Tengo que ir a un velorio”, le dice Julián a Irene. Y no le miente, porque Vildrac acaba de morir y porque a esa mujer no hay forma de engañarla, lo sabe todo desde el principio. Pero como en Invasión no hay «acontecimiento estético del uno», según señaló -con razón- David Oubiña, la frase tiene la ambigüedad clásica de la tragedia y encierra el simbolismo de la duplicidad verbal que recorre toda la película de Santiago: Julián dice la verdad y al mismo tiempo habla de sí mismo. A esa altura la milonga de Manuel Flores ya ha sido cantada por el doctor Silva y los personajes se encaminan de a uno hacia la muerte. No hay mandato ni obediencia, sino involuntaria convicción: “mejor así. Uno se cansa de esperar”, dice Herrera cuando Don Porfirio le advierte de la inminente entrada de los invasores a la ciudad.

Santiago se fue sin decir adiós, metafórica y literalmente. No solo porque aún le quedaba una película por hacer que iba a cerrar la trilogía iniciada con Invasión en 1969 y continuada por Las veredas de Saturno en 1986, sino porque esa película también iba a llevar por título esa sentencia final de despedida. Ya no va a ser, ya no la veremos. Pero ante el lamento por la obra inconclusa no queda otra que aferrarse a lo concreto, a lo que sobrevive al hombre y lo justifica como tal, que en este caso, justamente, son las películas y los gestos que ellas encierran.

Santiago se fue sin decir adiós, y como su deriva es ajena a nuestro conocimiento, solo nos queda imaginar un viaje posible, un último enfrentamiento, y acá nos gusta pensar al director enfrentando ese dolor de “decirle adiós a la vida” con la misma entereza con la que su (anti)héroe lo hacía en Invasión, con ese gesto lleno de estoicismo, con esa corrección del cuerpo que duraba apenas un segundo pero que definía su carácter aristocrático y romántico para pararse frente al umbral de la muerte que lo aguardaba detrás de esa puerta. No debe haber un gesto similar en ninguna otra película argentina.

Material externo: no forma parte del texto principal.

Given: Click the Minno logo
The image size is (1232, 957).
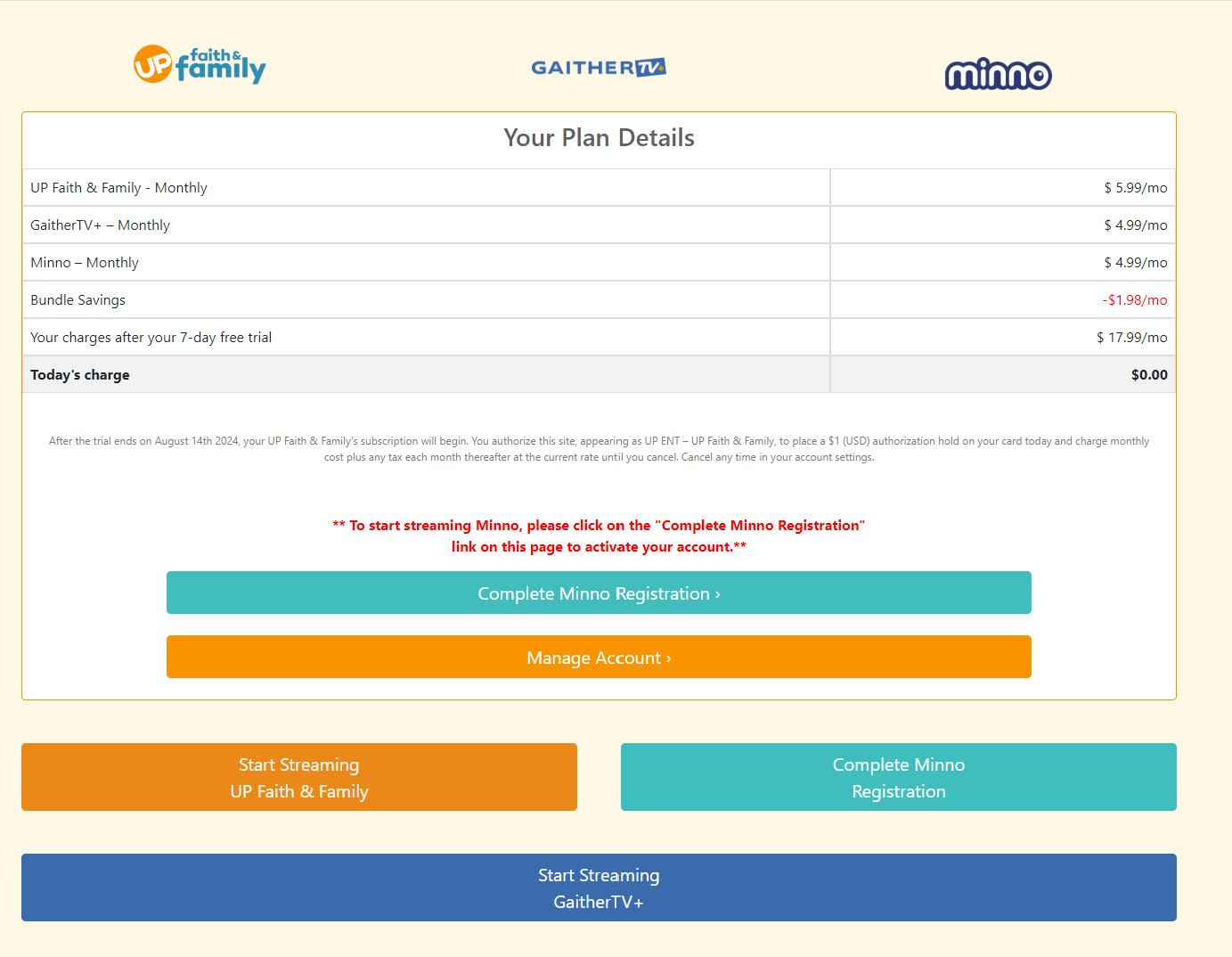Looking at the screenshot, I should 998,75.
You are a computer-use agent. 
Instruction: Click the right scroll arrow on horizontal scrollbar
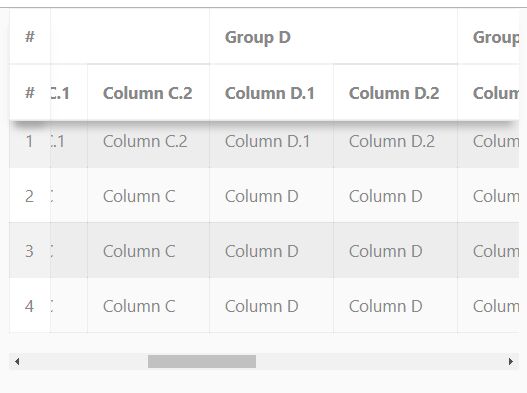coord(511,362)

Nos gusta pensar, ahora, porque justo la cruzamos por estos días y porque la cinefilia nos permite siempre la libertad de la asociación, en esa road movie crepuscular que es Vanishing Point, donde también hay un mundo que se viene abajo y que desaparece junto con su protagonista: allí está Kowalski, dirigiéndose a toda velocidad por la ruta, yendo al encuentro de su destino fatal, con esa semi sonrisa que su cara descubre y que un segundo antes del impacto, de manera casi imperceptible, se borra por completo. Nos gusta pensar en ese melodrama glacial que es Titanic (otro mundo desaparecido) pero no en Jack o Rose, sino en ese hombre de galera que ante lo irreversible de la tragedia decide mantener el hábito de beber su brandy hasta el final. Nos gusta pensar en el miedo cubriendo el rostro de ese hombre cuando el agua empieza a penetrar en el barco. La valentía, en ambos casos, como también en Invasión, no prescinde del temor.

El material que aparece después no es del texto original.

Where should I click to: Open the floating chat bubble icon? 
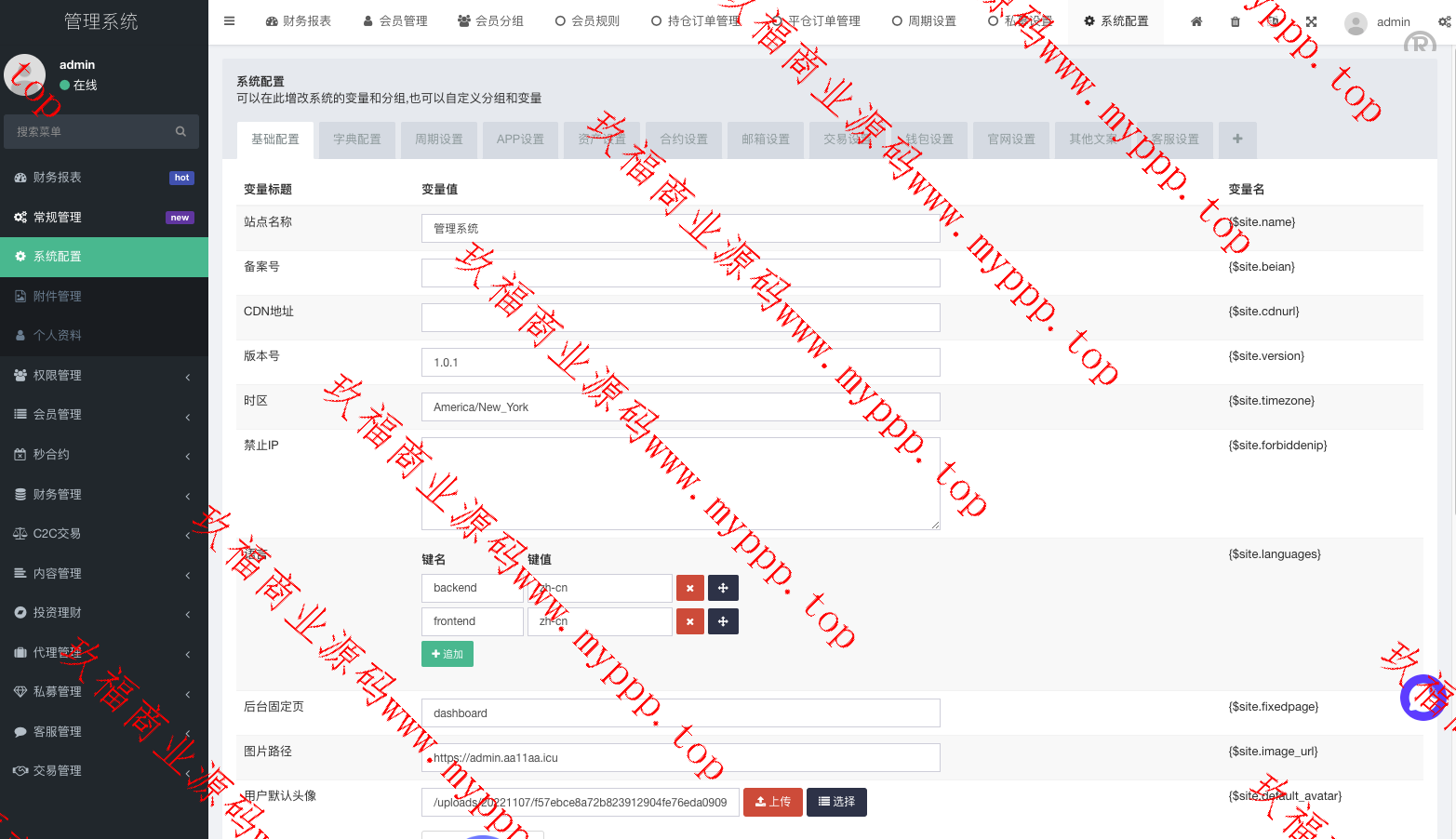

La muerte es cosa seria y Herrera lo sabe y lo dice. Pero Santiago nos perdona su cara en ese instante último, acaso por la herencia bressoniana de quitar toda inflexión, todo gesto enunciativo que subraye el sentido. A cambio, nos regala el cuerpo entero de un hombre en el momento final de su vida que es todo un discurso, toda una postura, toda una forma de la resistencia.

Santiago se fue sin decir adiós. Se fue de día. Y acá también nos gusta pensar que se fue como Moreira, enceguecido por un sol tremendo y por ese chorro de sangre que le caía por la frente; que se fue como el viejo Reales, envuelto en el alcohol y el sueño de su propia despedida, y que se fue como su Julián al abrir esa puerta en la cancha de Boca: de pie, pisando el suelo con determinación, dejando marcada su presencia para siempre.